# Start of Text excerpt

Posted by: admin February 25, 2020 Leave a comment

Questions:

I’m trying to pass a URL as a url parameter in php but when I try to get this parameter I get nothing but his error:

Parse error: syntax error, unexpected ‘$mysqli_qry’ (T_VARIABLE) in C:\xampp\htdocs\getUserDash.php on line 6

I’m using the following url form: http://localhost/getUserDash.php?username=aleksandra

this is my php query:

<?php
require "connection.php";

$username = $_GET['username'] 

$mysqli_qry = "select * from user_details where username like '$username'";

$result = mysqli_query($conn,$mysqli_qry);
if(mysqli_num_rows($result) > 0)
{
    if($mysqli_qry)
    {
        while($row=mysqli_fetch_array($result))
        {
            $user_details[] = $row;
        }
        print(json_encode($user_details));
    }
}
else
{
    echo "failure";
}

?>
How to&Answers:

This code worked for me; replaced $username = $_GET[‘username’] to $username = $_GET[‘username’];

 <?php
 require "connection.php";

 $username = $_GET['username'];

 $mysqli_qry = "select * from wfa_user where Name like '$username'";

 $result = mysqli_query($conn,$mysqli_qry);
 if(mysqli_num_rows($result) > 0)
 {
 if($mysqli_qry)
 {
    while($row=mysqli_fetch_array($result))
    {
        $user_details[] = $row;
    }
    print(json_encode($user_details));
}
 }
 else
 {
echo "failure";
 }

 ?>

# End of Text excerpt

### [Short task 1]
Count the lines in the entries that contain the string "dimensions", and give only that number.
The PHP forum thread and the entries after it are separate, unrelated material.

# Start of Rows

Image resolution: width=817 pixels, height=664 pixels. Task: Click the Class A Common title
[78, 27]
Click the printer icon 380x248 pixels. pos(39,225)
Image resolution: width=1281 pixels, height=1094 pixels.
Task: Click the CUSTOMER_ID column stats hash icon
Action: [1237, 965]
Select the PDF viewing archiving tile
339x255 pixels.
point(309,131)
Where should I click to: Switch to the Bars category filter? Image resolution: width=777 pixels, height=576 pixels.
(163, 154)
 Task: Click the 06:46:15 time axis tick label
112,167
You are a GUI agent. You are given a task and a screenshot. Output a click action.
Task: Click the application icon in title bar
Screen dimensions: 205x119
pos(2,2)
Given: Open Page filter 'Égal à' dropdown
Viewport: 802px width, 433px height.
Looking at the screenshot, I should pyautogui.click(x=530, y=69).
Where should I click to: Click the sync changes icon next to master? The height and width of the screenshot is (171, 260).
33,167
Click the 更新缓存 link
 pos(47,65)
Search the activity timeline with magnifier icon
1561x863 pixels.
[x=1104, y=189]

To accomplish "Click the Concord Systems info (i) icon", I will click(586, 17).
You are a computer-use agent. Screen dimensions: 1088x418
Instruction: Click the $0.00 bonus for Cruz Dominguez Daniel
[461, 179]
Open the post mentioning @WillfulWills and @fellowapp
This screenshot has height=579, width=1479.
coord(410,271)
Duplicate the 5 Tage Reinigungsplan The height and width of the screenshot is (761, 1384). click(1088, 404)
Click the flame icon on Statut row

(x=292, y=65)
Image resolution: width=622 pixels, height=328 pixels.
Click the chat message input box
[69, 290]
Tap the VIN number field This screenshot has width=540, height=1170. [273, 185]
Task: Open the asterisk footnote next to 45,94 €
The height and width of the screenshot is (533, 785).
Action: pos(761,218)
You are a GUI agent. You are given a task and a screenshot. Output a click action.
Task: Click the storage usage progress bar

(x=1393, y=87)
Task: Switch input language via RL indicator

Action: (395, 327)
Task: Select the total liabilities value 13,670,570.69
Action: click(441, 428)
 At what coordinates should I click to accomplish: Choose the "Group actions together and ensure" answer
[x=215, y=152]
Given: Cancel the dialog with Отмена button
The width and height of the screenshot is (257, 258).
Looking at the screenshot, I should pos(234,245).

# End of Rows

### [Short task 2]
For each statement, say yes or no to whether the PHP forum thread supports it, and quote the deciding words: (a) The parse error is reported on line 6. (b) The asker's query selects from a table named wfa_user. (c) The asker's URL passes the username aleksandra.

### [Final answer 1]
2

### [Final answer 2]
(a) Yes: "on line 6"
(b) No: "select * from user_details where username like '$username'"
(c) Yes: "http://localhost/getUserDash.php?username=aleksandra"